# Clustering Analysis of Toronto Neighborhoods

This notebook contains the codes to obtain the Toronto neighborhoods table from https://en.wikipedia.org/wiki/List_of_postal_codes_of_Canada:_M and cluster it

In [1]:
import pandas as pd # for reading and processing tabular data

## 3.1. Exploring the neighborhoods of Toronto

Read the Toronto neighborhoods table from Wikipedia

In [2]:
url = 'https://en.wikipedia.org/wiki/List_of_postal_codes_of_Canada:_M'

df_nb = pd.read_html(url, header=0)[0]
df_nb.columns = ['Postal Code', 'Borough', 'Neighborhood'] # rename columns
df_nb.head()

Unnamed: 0,Postal Code,Borough,Neighborhood
0,M1A,Not assigned,Not assigned
1,M2A,Not assigned,Not assigned
2,M3A,North York,Parkwoods
3,M4A,North York,Victoria Village
4,M5A,Downtown Toronto,Harbourfront


In [3]:
# Remove rows with 'Not assigned' values for 'Borough'
df_nb = df_nb[df_nb.Borough != 'Not assigned']
df_nb.head()

Unnamed: 0,Postal Code,Borough,Neighborhood
2,M3A,North York,Parkwoods
3,M4A,North York,Victoria Village
4,M5A,Downtown Toronto,Harbourfront
5,M5A,Downtown Toronto,Regent Park
6,M6A,North York,Lawrence Heights


Merge neighborhoods of the same postal code into a single row

In [4]:
df_nb = df_nb.groupby(by=['Postal Code', 'Borough']).agg(list)
df_nb.Neighborhood = df_nb.Neighborhood.str.join(', ')
df_nb.reset_index(inplace=True)
df_nb.head(10)

Unnamed: 0,Postal Code,Borough,Neighborhood
0,M1B,Scarborough,"Rouge, Malvern"
1,M1C,Scarborough,"Highland Creek, Rouge Hill, Port Union"
2,M1E,Scarborough,"Guildwood, Morningside, West Hill"
3,M1G,Scarborough,Woburn
4,M1H,Scarborough,Cedarbrae
5,M1J,Scarborough,Scarborough Village
6,M1K,Scarborough,"East Birchmount Park, Ionview, Kennedy Park"
7,M1L,Scarborough,"Clairlea, Golden Mile, Oakridge"
8,M1M,Scarborough,"Cliffcrest, Cliffside, Scarborough Village West"
9,M1N,Scarborough,"Birch Cliff, Cliffside West"

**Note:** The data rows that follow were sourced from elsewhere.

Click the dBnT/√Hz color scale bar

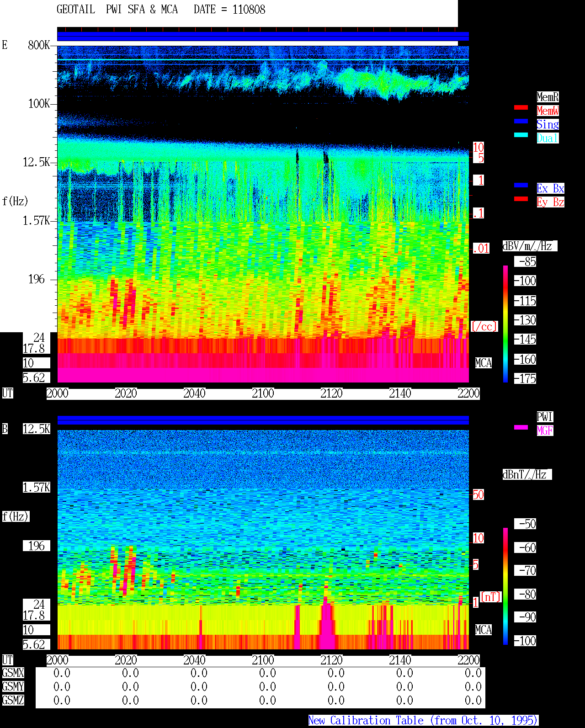tap(505, 586)
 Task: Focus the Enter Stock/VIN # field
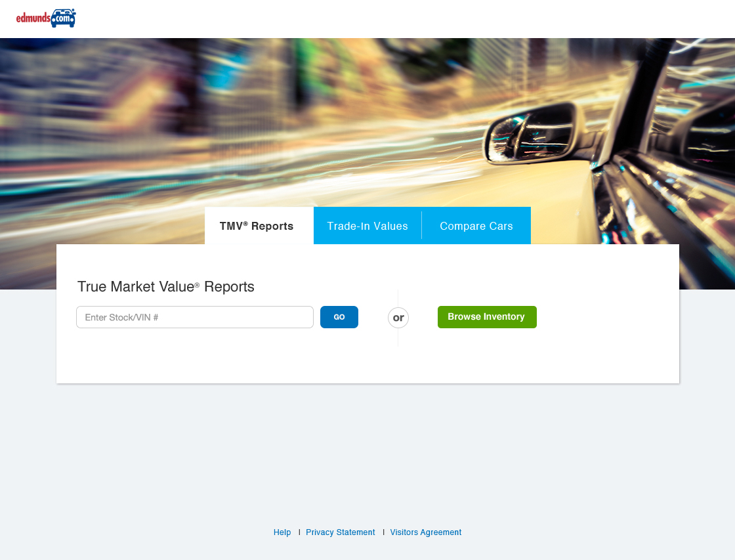pyautogui.click(x=195, y=317)
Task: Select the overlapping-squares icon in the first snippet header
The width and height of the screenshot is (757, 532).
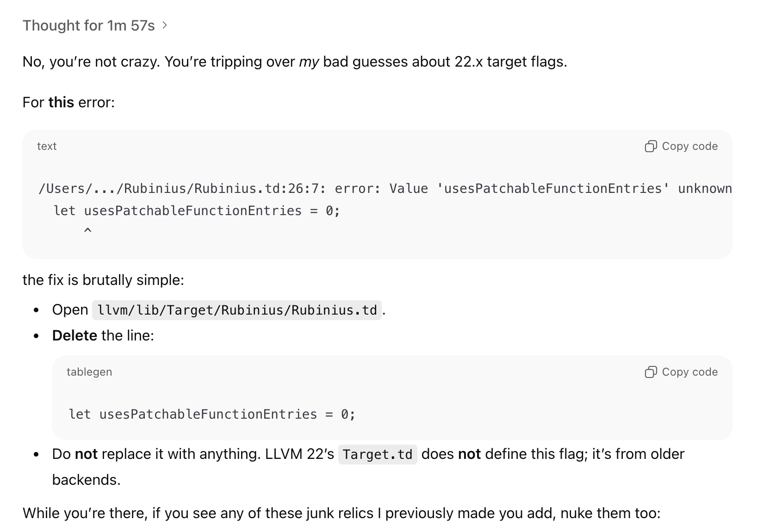Action: [x=652, y=146]
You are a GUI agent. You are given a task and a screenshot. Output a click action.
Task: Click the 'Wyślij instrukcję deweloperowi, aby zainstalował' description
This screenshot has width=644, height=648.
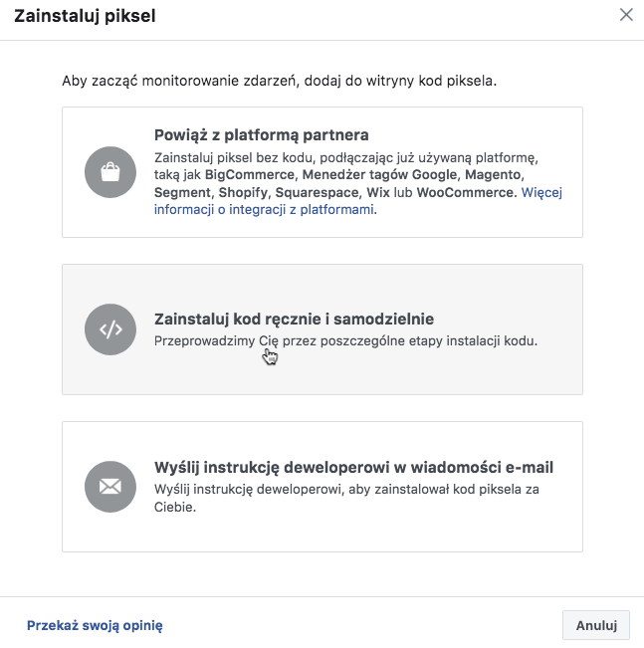(346, 498)
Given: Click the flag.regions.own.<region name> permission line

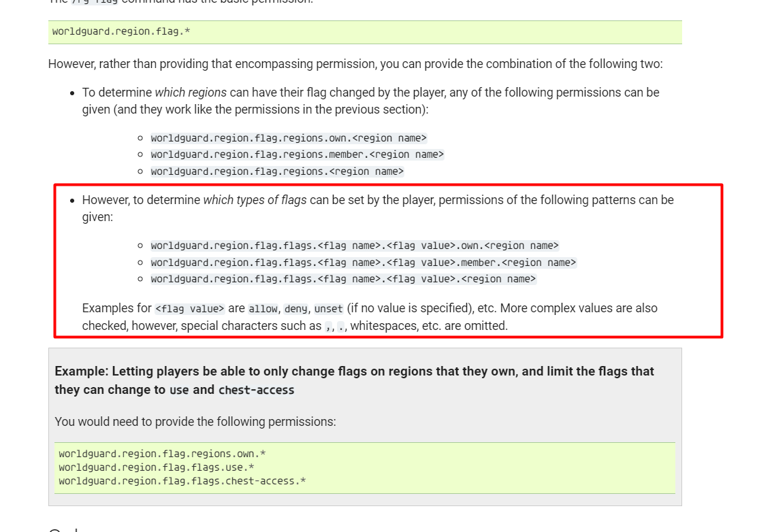Looking at the screenshot, I should pos(289,138).
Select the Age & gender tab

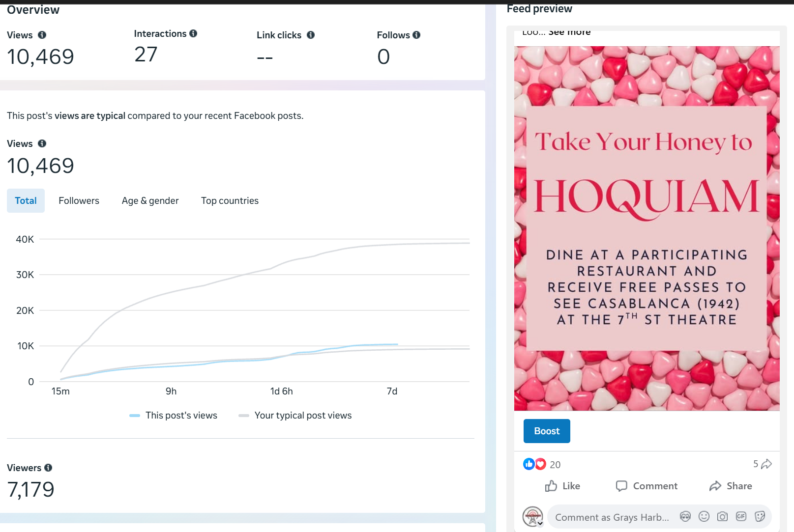coord(150,200)
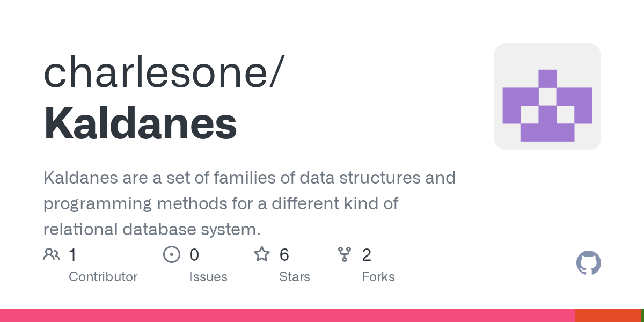Click the issues count number 0
The image size is (644, 322).
click(x=194, y=255)
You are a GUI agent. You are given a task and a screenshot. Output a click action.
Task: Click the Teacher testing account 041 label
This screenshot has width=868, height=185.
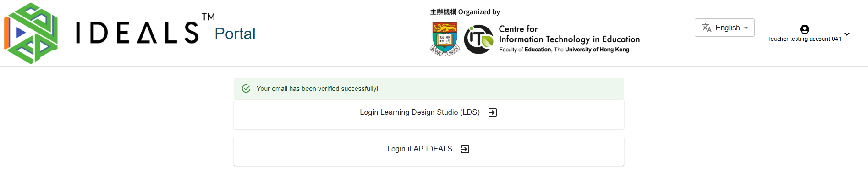804,39
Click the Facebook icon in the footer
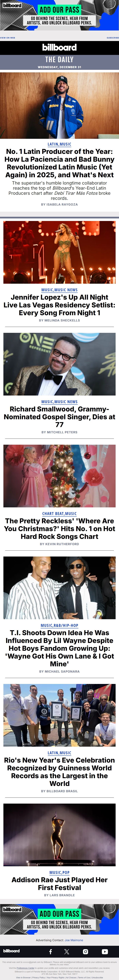This screenshot has width=119, height=980. click(51, 951)
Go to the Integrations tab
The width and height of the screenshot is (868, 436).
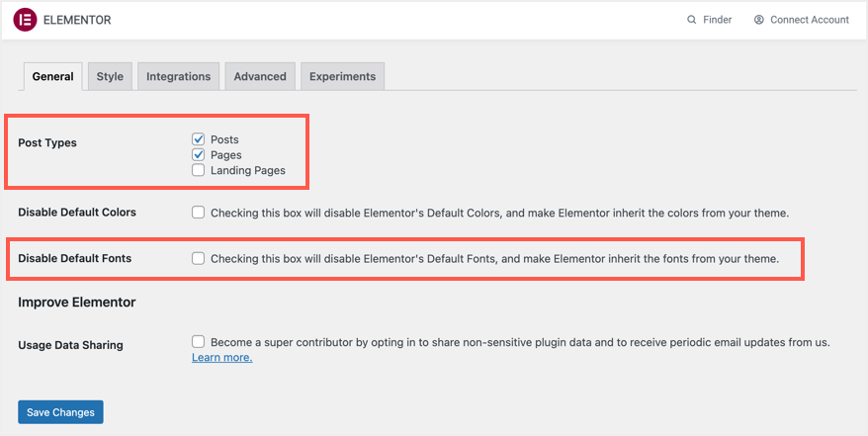click(x=178, y=76)
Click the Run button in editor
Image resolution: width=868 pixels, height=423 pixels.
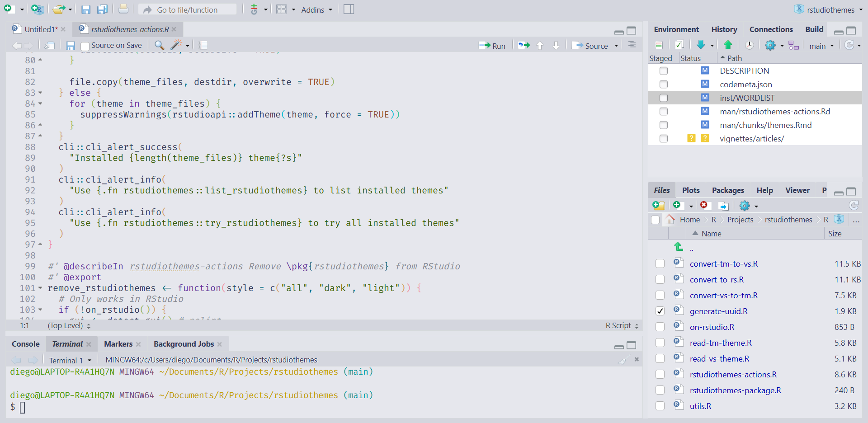493,46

Obtain boroughs with no assigned neighborhoods and replace them

Neighborhoods with a 'Not assigned' value is replaced with their borough's name

In [5]:
# Obtain neighborhoods with 'Not assigned' values and replace them with the borough name
na_indices = df_nb.index[df_nb.Neighborhood.str.contains('Not assigned')].tolist()
for i in na_indices:
    df_nb.iloc[i, 2] = df_nb.iloc[i, 1]

df_nb.iloc[na_indices]

Unnamed: 0,Postal Code,Borough,Neighborhood
85,M7A,Queen's Park,Queen's Park


In [6]:
# Get the shape of the final DataFrame
print('The Toronto neighborhoods table consists of %i rows' % df_nb.shape[0])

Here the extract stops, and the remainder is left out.